Every new year I intend to read more science fiction, and every year I don’t do it. (This year though! This year could be the year!) The type of science fiction that gets me every time is the near-future type: With these differences from our current situation, and advancing just a few years into the future, what adaptations would we have made? With these crucial additions or subtractions, what would being human look like?
Lock In is a book like this, though it’s also a murder mystery. Agent Chris Shane, FBI, is the scion of a wealthy activist family and a survivor of a flu that left a small percentage of its victims (including Chris) “locked in” to their bodies — fully aware of their surroundings, but unable to move or communicate. This is called Haden’s syndrome, and elaborate robotic bodies, controlled by the minds of the Haden’s sufferers, have been developed to permit the locked-in population to live something like a regular life.
Scalzi obviously has so many ideas about what this world (ours, but with robots) is like. He touches on issues of disability, identity politics, government funding, bodily integrity, and a ton of other things, some of which necessarily get short shrift. But you get the idea that you could pull pretty hard on any of the many threads without making the story unravel. If the characters aren’t particularly well-developed, the ideas are more than enough to carry the story along.
The author’s also doing something rather cool with the identity of the protagonist, which I don’t know that I’ve ever seen an author try before. The book doesn’t draw attention to it, which saves it from gimmickry, and it’s clear from the reviews that many readers made it through the whole book without noticing that they lack certain information about Chris Shane. If it hadn’t been mentioned to me before I started reading, I can’t swear that I’d have noticed myself. It won’t make the difference to whether you love the book or hate it. It is just interesting.

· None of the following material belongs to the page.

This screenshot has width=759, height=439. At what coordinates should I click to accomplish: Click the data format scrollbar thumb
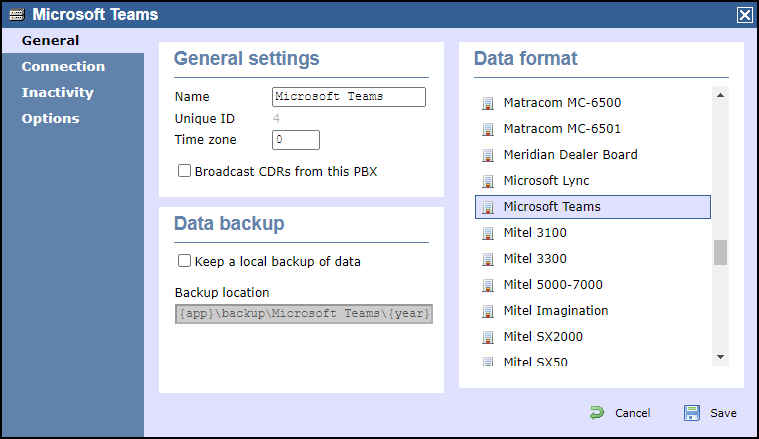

Either way — notice or don’t notice — Lock In remains a tightly plotted mystery with only one really serious coincidence and lots of very cool ideas about the world of Twenty Minutes into the Future. And it made me want to hunt down Redshirts.
Other readers, did you notice the thing? Did it make you feel weirdly fond of John Scalzi, or did you think it was a weird and pointless exercise like the time that guy wrote that whole book without the letter E? Or both?